It's a good thing Barack Obama is a pretty smart Harvard graduate. 

Or is it?  How much raw intelligence is needed to be a good president?  Does being smart make you a better president?   Bill Clinton was a Rhodes Scholar with an IQ of 182.  And, while Dwight Eisenhower was criticized publicly for appearing fairly dim, he was known by insiders to be highly intelligent.  After all, he helped coordinate the allied invasion and liberation of France.  Abraham Lincoln's genius included writing the Ghettysburg address as a spur-of-the-moment thing just before the ceremony.  And Calvin Coolidge translated Dante for fun. 

"That we should expect smarter Presidents to serve us better may seem unlikely, though, judging from the historical record.  While some intensely bright men such as Teddy Roosevelt and Abraham Lincoln enjoyed success in office, others experienced major difficulties, such as Nixon, Hoover, Woodrow Wilson, Taft, James Madison, and John Adams," says Steve Salier. 

"Still, this doesn't mean that IQ is not desirable in a President, all else being equal. The problem is that all else is not equal.  There are so few people at the far right end of the IQ bell curve that you can't always find amongst them all the other Presidential talents you need."

Hmm, meaning you could be exceptionally bright and motivated and still not be considered successful.  Nixon was said to have scored a 142 on his IQ test.  But John Kennedy had the intangibles - charisma, good looks, wealth, and a family of political fixers.  JFK was a 119. 
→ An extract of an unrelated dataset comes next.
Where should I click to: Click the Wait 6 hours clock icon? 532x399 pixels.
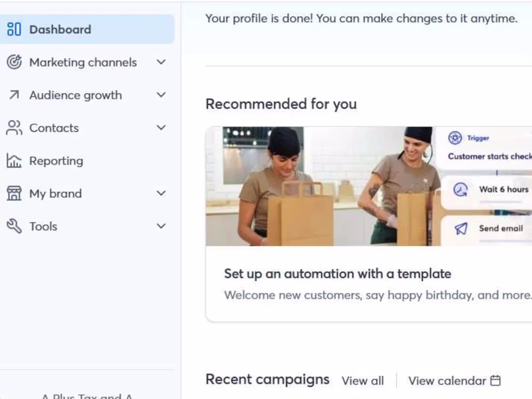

But can someone be too smart to be an effective president?  Writer Jerry Pournelle says, "We have always known that the brightest do not make the best military officers. There is a minimum, but go too high and you get problems.  This is standard thinking."   Long-standing military approach prescribes that if a leader is more than 30 IQ points smarter than his charges, he will have trouble commanding and communicating.

I don't know if our president's IQ is high - or high enough.  But do you think you could read the health care bill tonight - all 1,017 pages - and be ready for a meeting with Israel in the morning?  That's probably what he's doing tonight.